バーネットは日本での実績が認められてメジャーデビュー

 NPBでの実績が評価されてMLBデビューを果たしたのがトニー・バーネットだ。

トニー・バーネット(実働 2010- ヤクルト2010-15)
NPB移籍前 MLBでの登板実績なし
NPB時代(ヤクルト)260試合11勝19敗97S49H 防御率3.60
MLB復帰後 103試合9勝4敗2S19H 防御率3.75

 2015年のヤクルト優勝の守護神として活躍したバーネットはこの年のオフにレンジャーズと2年契約を結ぶ。2006年にダイヤモンドバックスのドラフト10巡目でプロ入りしてから4年間、挑戦して果たせなかったメジャー昇格をNPBでの実績で実現させた。レンジャーズと再契約し、来季残留が決まっている。
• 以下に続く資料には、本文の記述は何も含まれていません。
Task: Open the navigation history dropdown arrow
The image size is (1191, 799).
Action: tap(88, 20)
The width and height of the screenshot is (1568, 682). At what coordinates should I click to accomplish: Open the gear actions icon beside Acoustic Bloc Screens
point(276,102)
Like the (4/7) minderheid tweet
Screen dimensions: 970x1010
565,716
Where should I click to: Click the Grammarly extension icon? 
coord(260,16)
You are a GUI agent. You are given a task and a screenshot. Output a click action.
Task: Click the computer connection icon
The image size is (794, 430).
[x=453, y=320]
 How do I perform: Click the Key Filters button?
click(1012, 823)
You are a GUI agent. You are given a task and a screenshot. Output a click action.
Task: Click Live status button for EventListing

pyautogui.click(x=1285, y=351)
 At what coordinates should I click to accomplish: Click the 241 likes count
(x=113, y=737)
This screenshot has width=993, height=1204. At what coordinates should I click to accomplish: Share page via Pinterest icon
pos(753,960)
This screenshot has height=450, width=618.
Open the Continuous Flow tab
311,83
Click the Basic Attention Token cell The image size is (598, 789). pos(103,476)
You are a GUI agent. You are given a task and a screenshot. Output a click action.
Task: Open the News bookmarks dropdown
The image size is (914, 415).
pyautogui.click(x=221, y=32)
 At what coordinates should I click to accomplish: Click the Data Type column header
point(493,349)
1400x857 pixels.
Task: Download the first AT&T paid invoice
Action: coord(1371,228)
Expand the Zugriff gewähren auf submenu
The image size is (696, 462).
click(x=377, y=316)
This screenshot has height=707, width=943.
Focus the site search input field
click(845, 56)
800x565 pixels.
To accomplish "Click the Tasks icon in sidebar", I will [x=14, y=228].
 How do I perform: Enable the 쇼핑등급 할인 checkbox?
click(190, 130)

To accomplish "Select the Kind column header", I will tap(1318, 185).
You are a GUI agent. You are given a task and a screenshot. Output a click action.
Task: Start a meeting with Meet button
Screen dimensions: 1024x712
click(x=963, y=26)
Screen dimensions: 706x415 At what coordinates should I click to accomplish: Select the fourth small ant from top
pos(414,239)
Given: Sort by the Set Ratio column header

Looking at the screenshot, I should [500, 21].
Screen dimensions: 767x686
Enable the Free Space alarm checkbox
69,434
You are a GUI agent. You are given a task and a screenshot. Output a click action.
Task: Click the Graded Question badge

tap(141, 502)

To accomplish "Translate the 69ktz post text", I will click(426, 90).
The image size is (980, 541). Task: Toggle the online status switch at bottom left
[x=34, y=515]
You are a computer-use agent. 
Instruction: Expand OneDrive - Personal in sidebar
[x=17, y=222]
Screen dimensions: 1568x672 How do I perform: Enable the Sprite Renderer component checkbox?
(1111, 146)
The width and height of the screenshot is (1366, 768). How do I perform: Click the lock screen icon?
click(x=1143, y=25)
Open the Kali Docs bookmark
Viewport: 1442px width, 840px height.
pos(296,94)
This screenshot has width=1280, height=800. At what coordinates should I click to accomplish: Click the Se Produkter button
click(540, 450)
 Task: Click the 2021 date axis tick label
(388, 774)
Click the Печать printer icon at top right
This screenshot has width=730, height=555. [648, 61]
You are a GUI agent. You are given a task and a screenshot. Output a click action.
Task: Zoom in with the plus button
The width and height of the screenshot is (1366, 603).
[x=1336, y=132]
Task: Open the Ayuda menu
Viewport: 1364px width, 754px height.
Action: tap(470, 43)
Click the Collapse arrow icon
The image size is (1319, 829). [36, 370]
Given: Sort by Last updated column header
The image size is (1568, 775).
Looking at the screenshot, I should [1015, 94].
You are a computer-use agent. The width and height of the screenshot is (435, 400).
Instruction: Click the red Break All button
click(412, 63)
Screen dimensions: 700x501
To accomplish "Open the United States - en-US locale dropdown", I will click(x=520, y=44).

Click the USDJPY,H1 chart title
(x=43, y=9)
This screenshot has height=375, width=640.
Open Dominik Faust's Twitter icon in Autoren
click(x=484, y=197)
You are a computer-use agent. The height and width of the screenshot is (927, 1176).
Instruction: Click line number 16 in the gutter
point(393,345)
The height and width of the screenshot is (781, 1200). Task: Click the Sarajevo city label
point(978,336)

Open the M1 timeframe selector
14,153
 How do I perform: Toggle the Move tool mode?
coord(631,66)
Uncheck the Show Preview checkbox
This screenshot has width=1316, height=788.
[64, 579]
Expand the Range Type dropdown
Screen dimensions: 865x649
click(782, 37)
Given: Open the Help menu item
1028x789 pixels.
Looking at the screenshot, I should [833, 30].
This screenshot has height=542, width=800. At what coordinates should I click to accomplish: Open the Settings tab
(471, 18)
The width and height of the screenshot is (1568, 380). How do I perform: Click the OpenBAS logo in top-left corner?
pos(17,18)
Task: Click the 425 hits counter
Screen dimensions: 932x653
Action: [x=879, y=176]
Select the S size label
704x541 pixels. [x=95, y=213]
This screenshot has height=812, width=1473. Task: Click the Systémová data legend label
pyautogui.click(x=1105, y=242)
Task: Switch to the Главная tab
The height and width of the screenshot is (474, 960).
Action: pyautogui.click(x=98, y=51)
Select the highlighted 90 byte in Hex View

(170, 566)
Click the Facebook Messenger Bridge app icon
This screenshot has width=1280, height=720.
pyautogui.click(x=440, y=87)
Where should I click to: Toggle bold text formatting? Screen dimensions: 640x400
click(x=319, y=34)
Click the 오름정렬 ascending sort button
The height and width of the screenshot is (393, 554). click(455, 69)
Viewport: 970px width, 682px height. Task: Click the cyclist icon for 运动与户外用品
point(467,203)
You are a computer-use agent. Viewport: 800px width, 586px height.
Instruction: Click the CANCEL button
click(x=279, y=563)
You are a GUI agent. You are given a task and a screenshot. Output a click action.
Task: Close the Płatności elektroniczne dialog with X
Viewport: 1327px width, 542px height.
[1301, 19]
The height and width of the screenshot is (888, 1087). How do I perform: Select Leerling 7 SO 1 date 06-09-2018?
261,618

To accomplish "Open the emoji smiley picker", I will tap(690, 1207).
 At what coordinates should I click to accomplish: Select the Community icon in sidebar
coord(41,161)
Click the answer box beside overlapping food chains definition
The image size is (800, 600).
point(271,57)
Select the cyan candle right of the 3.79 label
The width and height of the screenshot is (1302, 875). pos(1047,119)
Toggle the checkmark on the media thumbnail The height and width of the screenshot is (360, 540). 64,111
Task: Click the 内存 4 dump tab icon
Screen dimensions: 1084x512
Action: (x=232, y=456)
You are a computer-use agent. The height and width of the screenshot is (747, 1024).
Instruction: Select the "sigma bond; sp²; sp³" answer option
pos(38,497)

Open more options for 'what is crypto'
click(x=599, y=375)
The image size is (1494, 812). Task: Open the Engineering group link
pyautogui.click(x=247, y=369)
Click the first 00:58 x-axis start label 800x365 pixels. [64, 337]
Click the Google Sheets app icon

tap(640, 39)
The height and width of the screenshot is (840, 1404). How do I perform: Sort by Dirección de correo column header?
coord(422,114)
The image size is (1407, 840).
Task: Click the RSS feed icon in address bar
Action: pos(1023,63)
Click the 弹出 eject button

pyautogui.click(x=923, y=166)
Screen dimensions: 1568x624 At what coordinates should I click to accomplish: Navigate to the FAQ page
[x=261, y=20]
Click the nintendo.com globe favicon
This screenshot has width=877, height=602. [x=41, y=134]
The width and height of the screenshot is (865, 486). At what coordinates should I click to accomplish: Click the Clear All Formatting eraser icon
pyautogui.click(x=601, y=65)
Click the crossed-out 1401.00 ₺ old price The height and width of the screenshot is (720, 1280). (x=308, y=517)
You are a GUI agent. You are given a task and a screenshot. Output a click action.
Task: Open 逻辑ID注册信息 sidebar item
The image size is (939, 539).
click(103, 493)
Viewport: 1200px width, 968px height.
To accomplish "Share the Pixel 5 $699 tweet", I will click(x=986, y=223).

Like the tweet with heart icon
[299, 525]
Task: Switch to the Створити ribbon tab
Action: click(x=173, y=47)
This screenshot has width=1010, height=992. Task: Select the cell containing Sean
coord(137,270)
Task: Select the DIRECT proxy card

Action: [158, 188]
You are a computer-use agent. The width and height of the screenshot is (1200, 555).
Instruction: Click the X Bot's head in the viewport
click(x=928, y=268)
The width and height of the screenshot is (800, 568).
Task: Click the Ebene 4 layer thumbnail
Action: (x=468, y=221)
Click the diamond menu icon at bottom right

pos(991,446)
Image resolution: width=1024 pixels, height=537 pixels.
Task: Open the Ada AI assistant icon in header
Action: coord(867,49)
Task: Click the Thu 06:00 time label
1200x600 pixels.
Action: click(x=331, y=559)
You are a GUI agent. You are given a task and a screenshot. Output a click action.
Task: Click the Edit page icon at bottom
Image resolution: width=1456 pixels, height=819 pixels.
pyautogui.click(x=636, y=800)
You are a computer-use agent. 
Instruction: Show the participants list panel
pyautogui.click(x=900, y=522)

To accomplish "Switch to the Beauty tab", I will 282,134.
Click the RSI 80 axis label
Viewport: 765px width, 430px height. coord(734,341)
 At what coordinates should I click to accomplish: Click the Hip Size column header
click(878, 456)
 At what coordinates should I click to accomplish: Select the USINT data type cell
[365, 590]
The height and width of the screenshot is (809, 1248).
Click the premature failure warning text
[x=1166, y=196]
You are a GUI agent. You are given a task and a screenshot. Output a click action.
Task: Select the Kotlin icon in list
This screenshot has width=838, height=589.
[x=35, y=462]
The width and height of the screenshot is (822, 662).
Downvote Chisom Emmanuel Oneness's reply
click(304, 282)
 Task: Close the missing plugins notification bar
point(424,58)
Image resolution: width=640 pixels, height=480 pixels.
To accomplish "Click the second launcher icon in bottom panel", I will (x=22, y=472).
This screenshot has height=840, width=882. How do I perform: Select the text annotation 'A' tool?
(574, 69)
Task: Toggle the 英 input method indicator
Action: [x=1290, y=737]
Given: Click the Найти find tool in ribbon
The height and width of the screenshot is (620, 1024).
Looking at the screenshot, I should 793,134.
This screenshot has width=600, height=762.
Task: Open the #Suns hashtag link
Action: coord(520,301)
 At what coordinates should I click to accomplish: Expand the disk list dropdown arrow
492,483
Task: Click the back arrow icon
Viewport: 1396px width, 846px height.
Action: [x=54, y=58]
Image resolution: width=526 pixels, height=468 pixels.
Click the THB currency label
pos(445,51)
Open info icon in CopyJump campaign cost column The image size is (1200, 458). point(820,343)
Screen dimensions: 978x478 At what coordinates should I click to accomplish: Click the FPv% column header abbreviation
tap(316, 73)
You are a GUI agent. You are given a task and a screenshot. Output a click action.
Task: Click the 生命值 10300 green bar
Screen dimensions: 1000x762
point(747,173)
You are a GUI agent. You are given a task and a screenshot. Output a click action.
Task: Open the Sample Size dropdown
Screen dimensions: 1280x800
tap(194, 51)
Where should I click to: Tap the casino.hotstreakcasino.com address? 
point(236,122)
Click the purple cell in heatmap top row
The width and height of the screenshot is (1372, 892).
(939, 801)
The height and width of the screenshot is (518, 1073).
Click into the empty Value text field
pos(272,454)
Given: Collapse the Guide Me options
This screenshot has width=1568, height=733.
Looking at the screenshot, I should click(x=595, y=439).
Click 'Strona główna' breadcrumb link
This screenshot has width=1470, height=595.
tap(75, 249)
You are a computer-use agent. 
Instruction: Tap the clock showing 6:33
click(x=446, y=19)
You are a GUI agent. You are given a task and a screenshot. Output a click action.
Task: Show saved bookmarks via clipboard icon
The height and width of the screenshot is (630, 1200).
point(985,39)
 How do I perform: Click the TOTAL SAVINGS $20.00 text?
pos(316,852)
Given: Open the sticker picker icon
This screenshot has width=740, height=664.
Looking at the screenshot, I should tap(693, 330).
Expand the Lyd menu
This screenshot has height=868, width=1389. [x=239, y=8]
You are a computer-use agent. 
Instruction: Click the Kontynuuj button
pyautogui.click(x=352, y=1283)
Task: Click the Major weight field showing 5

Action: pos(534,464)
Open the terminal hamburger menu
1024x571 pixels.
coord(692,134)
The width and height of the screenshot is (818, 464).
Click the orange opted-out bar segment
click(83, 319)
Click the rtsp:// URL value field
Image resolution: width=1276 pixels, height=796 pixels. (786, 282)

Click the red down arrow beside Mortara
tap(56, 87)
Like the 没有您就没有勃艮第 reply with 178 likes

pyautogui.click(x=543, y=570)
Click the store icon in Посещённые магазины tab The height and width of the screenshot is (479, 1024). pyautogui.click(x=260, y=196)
 NPBからMLBに移籍して活躍する選手に共通するのは、比較的若くして日本に来ていること。また、日本で制球力が向上したケースが多い。NPBからMLBに復帰する前例が多くなって、NPBでの実績から、MLBで通用するかどうかをある程度類推できるようになった。マイコラスへオファーしたカージナルスもそれほど不安視していないだろう。

マイルズ・マイコラス(実働2012-17巨人2015-17)
NPB移籍前 37試合4勝6敗0S1H 防御率5.32
NPB時代(巨人)62試合31勝13敗0S0H 防御率2.18
MLB復帰後 ?

 マイコラスはMLBでは救援で起用されることが多かった。先発投手としての能力は日本で開花したと言ってよい。もともと制球力の良い投手だったが、巨人ではそれに磨きがかかった。2017年は187奪三振で、奪三振王に輝いたが与四球はわずか23個だった。

 彼もまだ29歳と若い。カージナルスはエースだったウェインライトに衰えが見える。先発の一角として活躍する可能性は十分にあるだろう。

 今や、NPBで活躍する投手は、日本人、外国人の別なくMLBが注視している。獲得した外国人投手が活躍するのは、NPB球団にはありがたいことだが、そうなればMLBがオファーする可能性が出てくる。年俸では太刀打ちできない。痛し痒し。そういう時代が到来しているということだ。